EU calls for stronger warnings on Cox-2 inhibitor prescribing
The EU drug safety watchdog has recommended new and stronger warnings on the use of Cox-2 inhibitors in patients with gastrointestinal and cardiovascular risks after reports of safety problems.
But primary care gastrointestinal experts have reassured GPs the warning should not alter their prescribing practice for NSAIDs.
After an EU-wide review of Cox-2 inhibitors celecoxib, etoricoxib, parecoxib, rofecoxib and valdecoxib, prompted by French safety concerns, the Committee for Proprietary Medicinal Products concluded that the drugs caused less harm than good for target
However, the committee recommended the European Commission should order stronger warnings be added to the drugs' licences, recommending caution for patients with underlying gastrointestinal and cardiovascular risks.
The EU recommendation strengthens warnings from the National Institute of Clinical Excellence in its 2001 guidance on the use of Cox-2 inhibitors that the use of the drugs should be considered 'especially carefully' in patients with GI risks and should not be prescribed on a regular basis to patients with cardiovascular disease.
But the NICE guidelines state that Cox-2s should be prescribed to high-risk patients instead of standard NSAIDs and the Primary Care Rheumatology Society says Cox-2 inhibitors remain safer than standard NSAIDs for patients with high risk of serious GI problems.
To date the Medicines and Healthcare products Regulatory Agency has received 5,884 yellow card reports on these Cox-2 inhibitors, including 57 fatalities from suspected GI adverse reactions.

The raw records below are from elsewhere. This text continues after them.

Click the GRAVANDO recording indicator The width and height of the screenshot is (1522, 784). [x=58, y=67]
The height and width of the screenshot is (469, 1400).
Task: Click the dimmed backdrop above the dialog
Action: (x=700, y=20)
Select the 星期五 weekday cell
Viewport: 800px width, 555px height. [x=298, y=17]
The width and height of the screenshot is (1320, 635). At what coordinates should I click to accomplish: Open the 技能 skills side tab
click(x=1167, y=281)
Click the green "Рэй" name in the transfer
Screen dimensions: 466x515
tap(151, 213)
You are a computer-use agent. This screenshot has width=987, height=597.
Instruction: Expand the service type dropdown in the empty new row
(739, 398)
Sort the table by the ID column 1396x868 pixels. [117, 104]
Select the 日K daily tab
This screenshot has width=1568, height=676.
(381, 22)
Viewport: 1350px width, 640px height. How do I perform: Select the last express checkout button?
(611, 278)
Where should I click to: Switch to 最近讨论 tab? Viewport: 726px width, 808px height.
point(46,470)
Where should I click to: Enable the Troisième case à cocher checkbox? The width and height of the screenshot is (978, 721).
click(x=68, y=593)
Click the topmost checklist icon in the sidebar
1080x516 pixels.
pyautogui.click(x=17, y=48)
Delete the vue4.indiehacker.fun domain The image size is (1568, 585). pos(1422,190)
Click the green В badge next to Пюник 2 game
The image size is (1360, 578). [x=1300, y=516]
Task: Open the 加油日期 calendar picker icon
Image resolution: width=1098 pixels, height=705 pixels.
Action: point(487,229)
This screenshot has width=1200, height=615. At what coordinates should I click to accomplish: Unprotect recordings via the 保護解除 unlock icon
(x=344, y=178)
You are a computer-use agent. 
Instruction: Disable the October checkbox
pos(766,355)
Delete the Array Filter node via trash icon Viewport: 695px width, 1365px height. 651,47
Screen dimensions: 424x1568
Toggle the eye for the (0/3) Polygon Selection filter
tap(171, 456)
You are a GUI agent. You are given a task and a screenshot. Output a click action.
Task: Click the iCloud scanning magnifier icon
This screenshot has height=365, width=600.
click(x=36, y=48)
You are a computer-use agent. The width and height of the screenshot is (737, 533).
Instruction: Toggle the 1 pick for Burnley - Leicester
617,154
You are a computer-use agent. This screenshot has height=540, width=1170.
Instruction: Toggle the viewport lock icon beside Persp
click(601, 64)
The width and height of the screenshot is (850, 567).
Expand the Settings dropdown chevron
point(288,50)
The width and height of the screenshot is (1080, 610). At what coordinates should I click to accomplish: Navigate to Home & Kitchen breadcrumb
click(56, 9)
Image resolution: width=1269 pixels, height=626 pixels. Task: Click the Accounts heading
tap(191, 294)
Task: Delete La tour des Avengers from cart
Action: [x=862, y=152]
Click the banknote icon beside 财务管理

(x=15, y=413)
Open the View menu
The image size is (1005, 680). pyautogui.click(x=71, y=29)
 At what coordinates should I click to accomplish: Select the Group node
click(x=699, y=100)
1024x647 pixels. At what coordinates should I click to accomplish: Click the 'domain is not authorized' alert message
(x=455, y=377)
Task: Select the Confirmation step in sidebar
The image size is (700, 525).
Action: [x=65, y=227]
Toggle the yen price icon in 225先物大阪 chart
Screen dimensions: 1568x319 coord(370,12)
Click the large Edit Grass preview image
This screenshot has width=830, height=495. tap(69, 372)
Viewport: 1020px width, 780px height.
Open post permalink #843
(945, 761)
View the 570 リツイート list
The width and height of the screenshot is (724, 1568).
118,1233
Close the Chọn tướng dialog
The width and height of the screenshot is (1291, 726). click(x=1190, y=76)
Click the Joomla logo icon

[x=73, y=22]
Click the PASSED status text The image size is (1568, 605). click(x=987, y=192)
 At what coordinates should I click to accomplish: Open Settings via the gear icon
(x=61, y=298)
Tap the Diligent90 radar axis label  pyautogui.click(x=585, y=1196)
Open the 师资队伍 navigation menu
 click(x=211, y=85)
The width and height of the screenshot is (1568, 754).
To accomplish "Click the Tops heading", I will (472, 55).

Dr Graham Davenport, chair of the society and a GP in Nantwich, Cheshire, said: 'Cox-2s are still safer than standard NSAIDs for GI adverse events but in terms of cardiovascular disease and renal function they are no different.'
Dr Davenport added that problems with GPs continuing to prescribe regular NSAIDs to high-risk patients had been ironed out.
GPs had flouted NICE guidelines on prescribing Cox-2 inhibitors because of worries over the price of the drugs, which are twice as expensive as regular NSAIDs, but Dr Davenport said PCTs now appreciated the cost benefit of having fewer patients suffering side-effects of regular NSAIDs.
NICE said the EU's review of Cox-2s would be taken into account in revised guidelines.